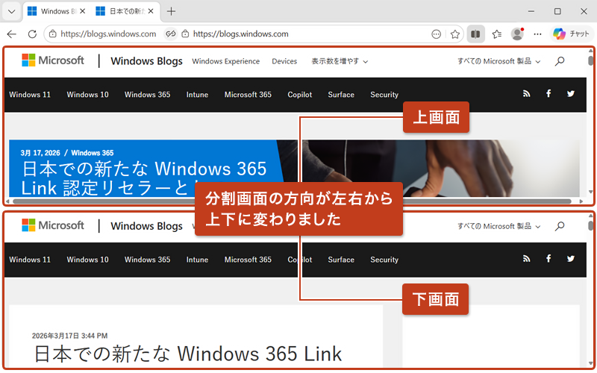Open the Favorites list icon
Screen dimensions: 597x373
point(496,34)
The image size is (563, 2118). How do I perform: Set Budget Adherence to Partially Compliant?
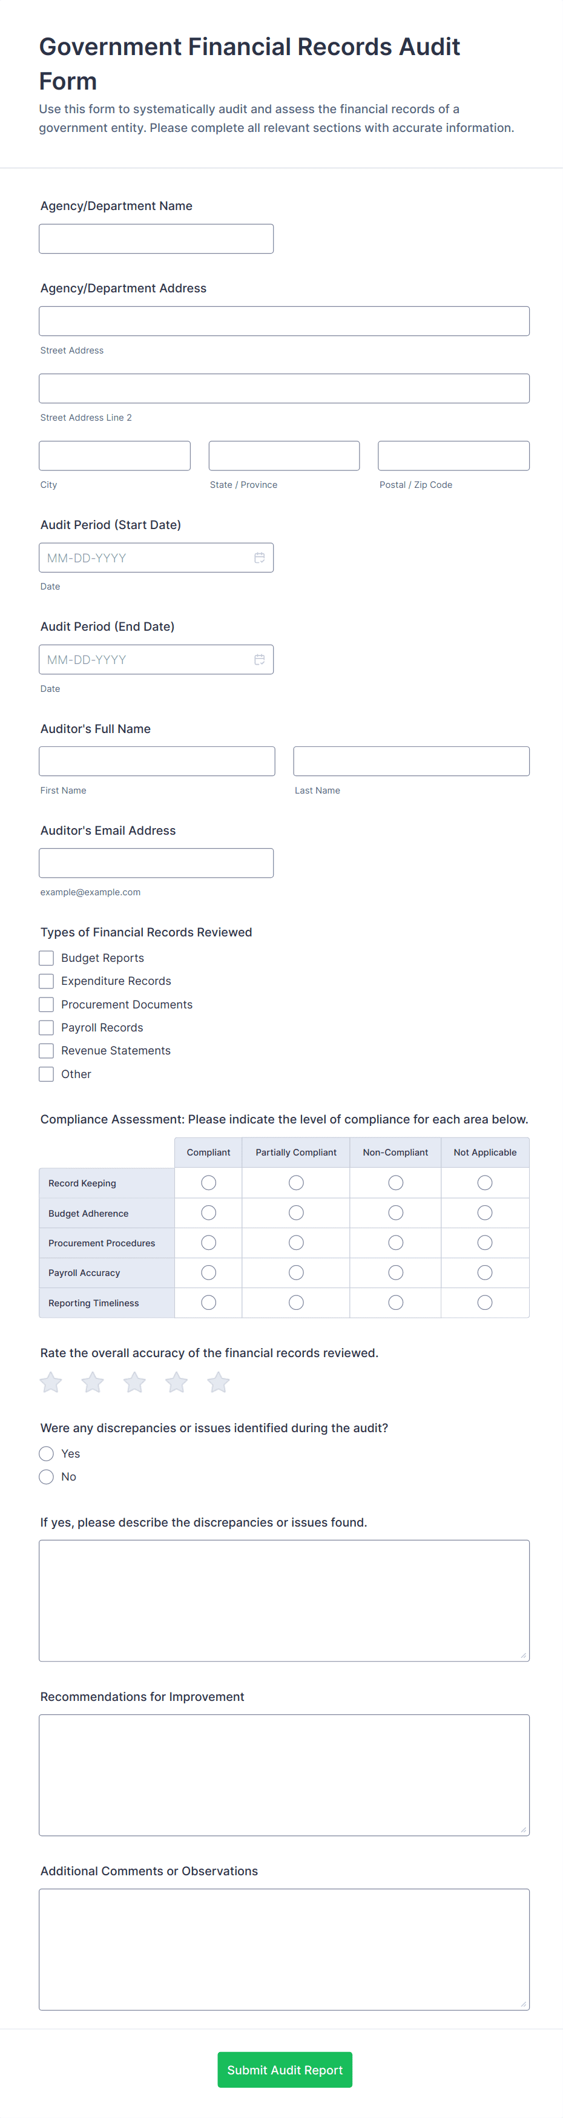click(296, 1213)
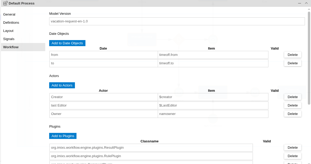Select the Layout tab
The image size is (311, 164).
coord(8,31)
---
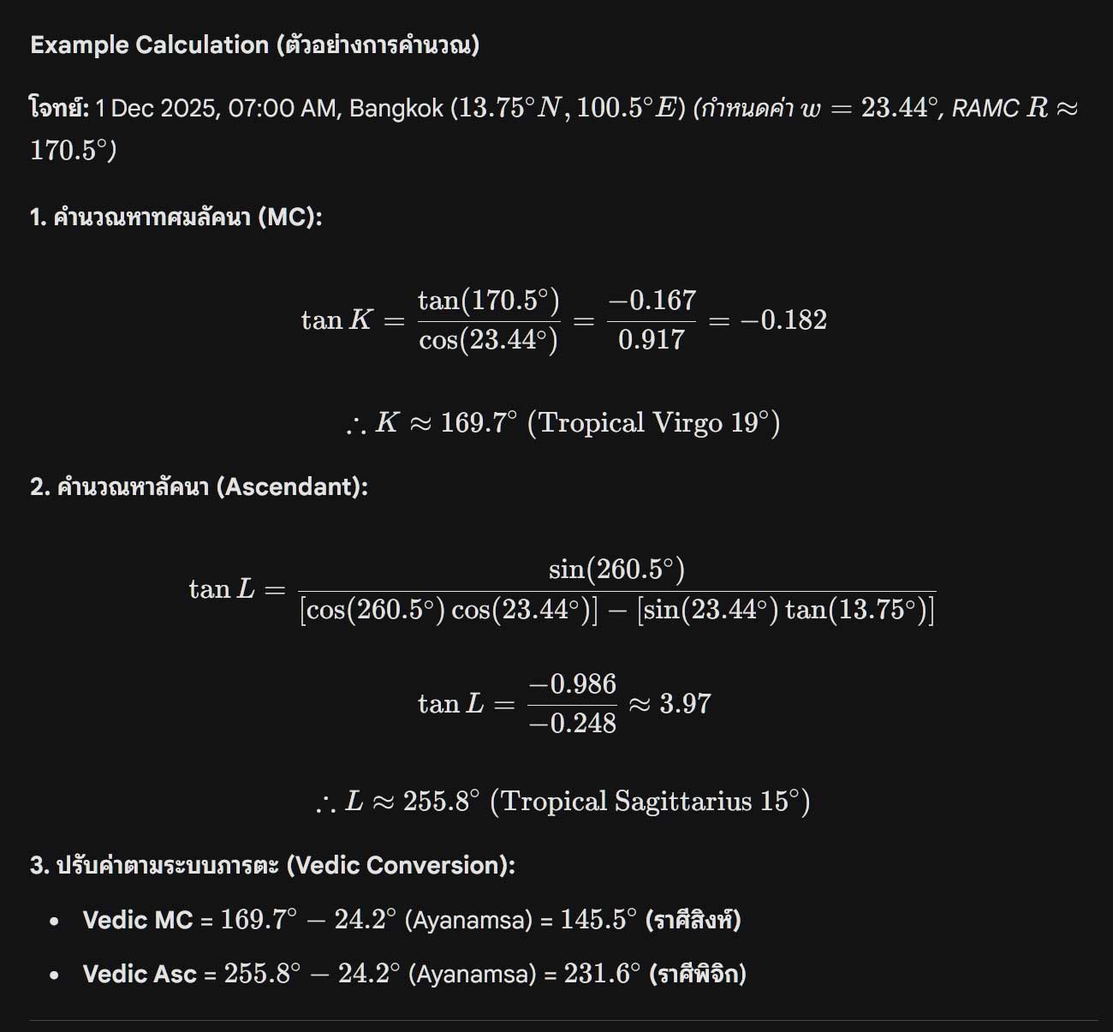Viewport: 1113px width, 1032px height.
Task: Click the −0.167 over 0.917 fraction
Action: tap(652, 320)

▸ **Your goal**:
Copy out the lines beginning with the one containing "Open the Favorites list icon" and ending with the one containing "coord(8,31)", including both of those lines. Omit the pictures.

▸ **Solution**:
Open the Favorites list icon
Screen dimensions: 597x373
point(496,34)
The image size is (563, 2118). How do I perform: Set Budget Adherence to Partially Compliant?
click(296, 1213)
Select the Layout tab
The image size is (311, 164).
coord(8,31)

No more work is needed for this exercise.